Since $(A-I)(A+I) = 0$ we know all eigenvalues are $\pm 1$.
If all eigenvalues were the same then $A$ would be $\pm I$ which is disallowed, hence at least one eigenvalue must have sign different from the others. Ignoring order, the only two possibilities are $1,1,-1$ or $-1,-1,1$.
Since
$A = A^{-1}, \tag 1$
it follows that
$A^2 = I, \tag 2$
or
$A^2 - I = 0; \tag 3$
if $\lambda$ is an eigenvector of $A$ with eigenvector $v$, $Av = \lambda v$ with $v \ne 0$, we have
$(\lambda^2 - 1)v = \lambda^2 v - v = A^2 v - Iv = (A^2 - I)v = 0, \tag 4$
so $v \ne 0$ yields
$\lambda^2 - 1 = 0; \tag 5$
it follows that every eigenvalue of $A$ is $\pm 1$. Since
$A^2 = I, \tag 6$
we also have
$(\det A)^2 = \det A^2 = \det I = 1, \tag 7$
so
$\det A = \pm 1. \tag 8$
We next invoke the hypothesis that $A$ is not a diagonal matrix to show that the eigenvalues of $A$ cannot all be the same; this will rule out the cases in which the eigenvalues are $1, 1, 1$ or $-1, -1, -1$. In so doing we will in fact formally validate copper.hat's statement, made without proof in his answer, that "If all eigenvalues were the same then $A$ would be $\pm I$," and also lhf's assertion that " the minimal polynomial is $(X-1)(X+1)$ because $A$ is not diagonal"; here we will show why both these affirmations are in fact correct.
So let $\lambda = \pm 1$, and assume the eigenvalues of $A$ are all $\lambda$. Consider then the characteristic polynomial of the matrix $A$,
$p_A(x) = \det (A - xI); \tag 9$
we know that
$p_A(\lambda) = \det(A - \lambda I) = 0; \tag{10}$
in addition, the Cayley-Hamilton theorem gives us
$p_A(A) = 0; \tag{11}$
we also have that $p_A(x)$ splits into $3$ linear factors $x - \lambda$, whence
$p_A(x) = (x - \lambda)(x - \lambda)(x - \lambda) = (x - \lambda)^3; \tag{12}$
combining (11) and (12) we find
$(A - \lambda I)^3 = p_A(A) = 0; \tag{13}$
if we set
$N = A - \lambda I, \tag{14}$
since $A$ is not diagonal, it follows that
$N \ne 0; \tag{15}$
from (13), we see that $N$ is nilpotent:
$N^3 = 0. \tag{16}$
We do not have enough information to determine directly whether $N^2 = 0$ or not in the above, but we can prove that
$N^2 = 0 \Longrightarrow I, N \; \text{are linearly independent}; \tag{17}$
$N^2 \ne 0 \Longrightarrow I, N, N^2 \; \text{are linearly independent}; \tag{18}$
for instance, to see that (18) holds we assume
$\alpha I + \beta N + \gamma N^2 = 0, \tag{19}$
and multiply by $N^2$,
$\alpha N^2 + \beta N^3 + \gamma N^4 = 0; \tag {20}$
now using (16) we see that
$\alpha N^2 = 0 \Longrightarrow \alpha = 0, \tag{21}$
so that (19) becomes
$\beta N + \gamma N^2 = 0, \tag{22}$
which if multiplied by $N$ yields
$\beta N^2 + \gamma N^3 = \beta N^2 = 0, \tag{23}$
whence
$\beta = 0; \tag{24}$
now inserting $\alpha = \beta = 0$ in (19) we see that
$\gamma = 0 \tag{25}$
as well; thus $I$, $N$, and $N^2$ are linearly independent as asserted.

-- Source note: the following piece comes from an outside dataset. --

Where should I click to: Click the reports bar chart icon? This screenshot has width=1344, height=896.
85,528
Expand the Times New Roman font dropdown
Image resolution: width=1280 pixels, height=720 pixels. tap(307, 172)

In the case $N^2 = 0$ we start from the assumption that
$\alpha I + \beta N = 0, \tag{26}$
multiply by $N$,
$\alpha N = \alpha N + \beta N^2 = 0, \tag{27}$
which again implies $\alpha = 0$; $\beta = 0$ is then immeditate from (26). So we see that (17)-(18) bind.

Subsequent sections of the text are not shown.